▶ Given data:
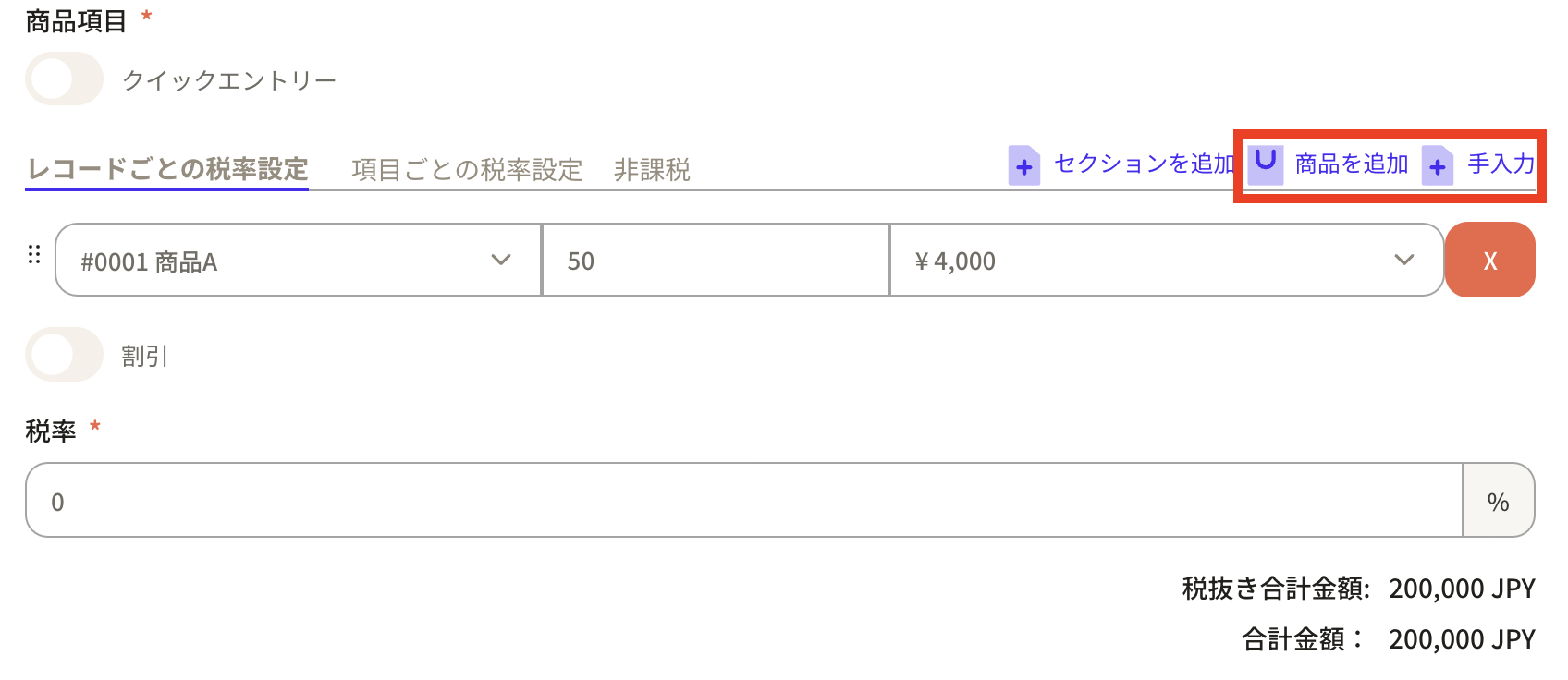This screenshot has width=1568, height=680.
Task: Enable the クイックエントリー toggle
Action: [x=64, y=79]
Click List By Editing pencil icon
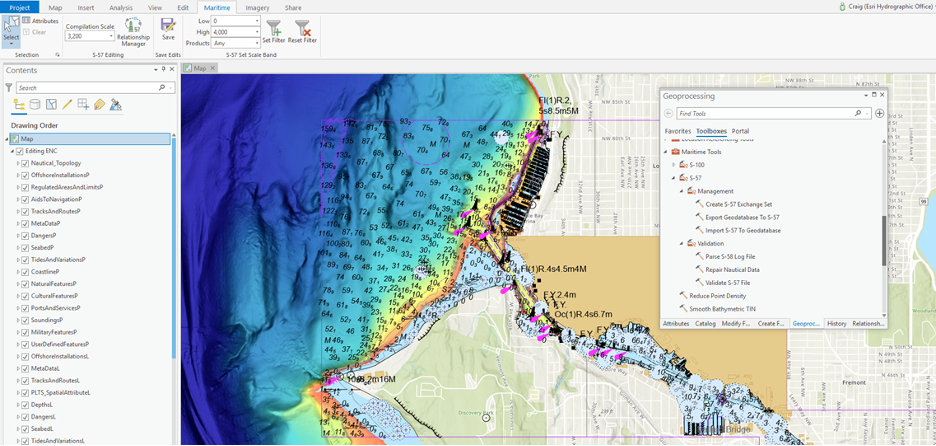Screen dimensions: 936x446 coord(67,104)
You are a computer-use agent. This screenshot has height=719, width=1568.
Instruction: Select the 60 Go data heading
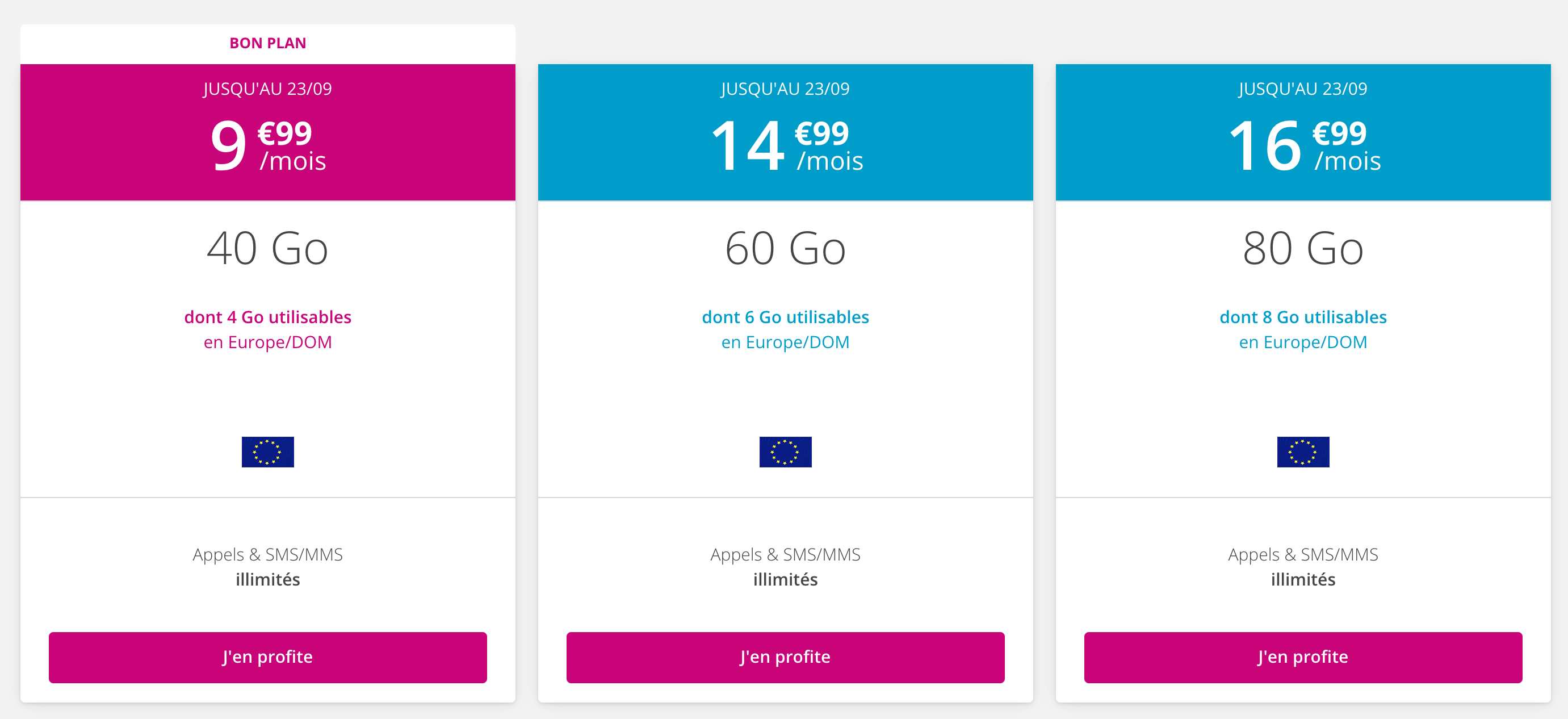tap(785, 248)
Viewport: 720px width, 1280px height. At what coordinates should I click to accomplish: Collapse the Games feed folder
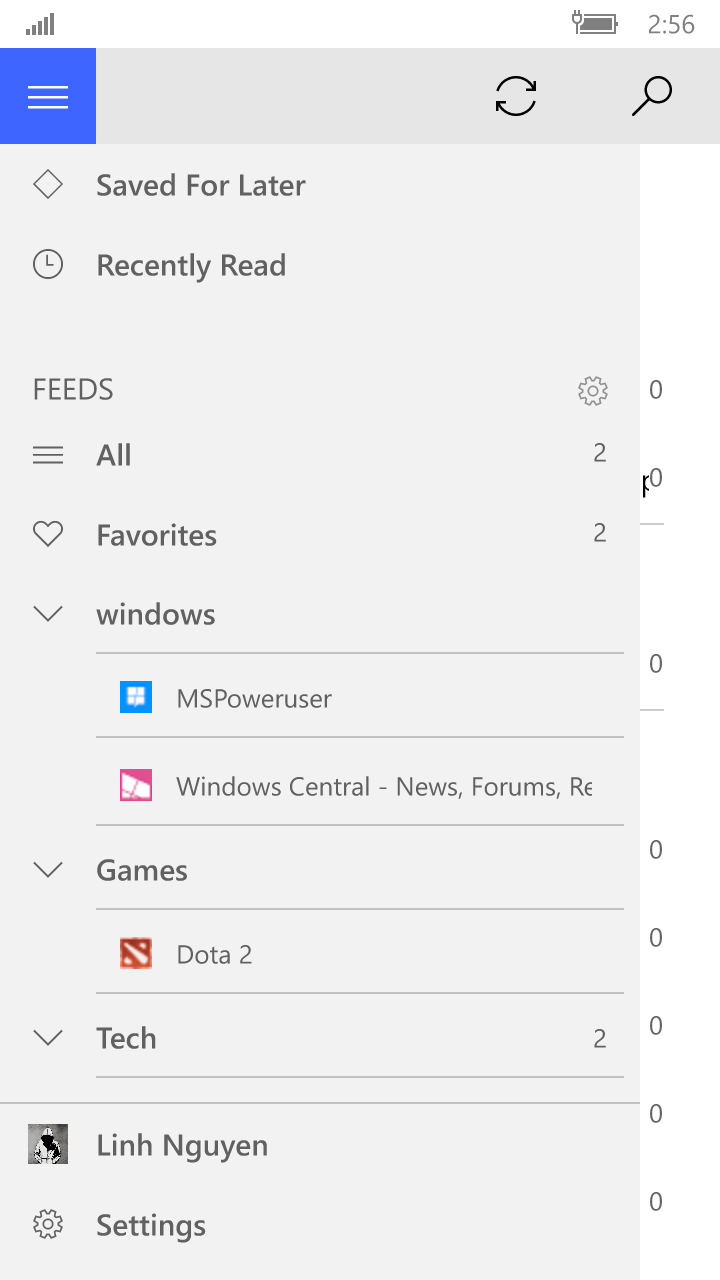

▶ Task details: Your output should be only the lines from the line with "Click List By Editing pencil icon" through the end of the data, exactly as they stand, and no pictures.

▶ Problem solution:
Click List By Editing pencil icon
Screen dimensions: 936x446 coord(67,104)
You are a computer-use agent. This screenshot has height=719, width=1568.
Instruction: Select the 60 Go data heading
tap(785, 248)
Viewport: 720px width, 1280px height. At what coordinates should I click to accomplish: Collapse the Games feed folder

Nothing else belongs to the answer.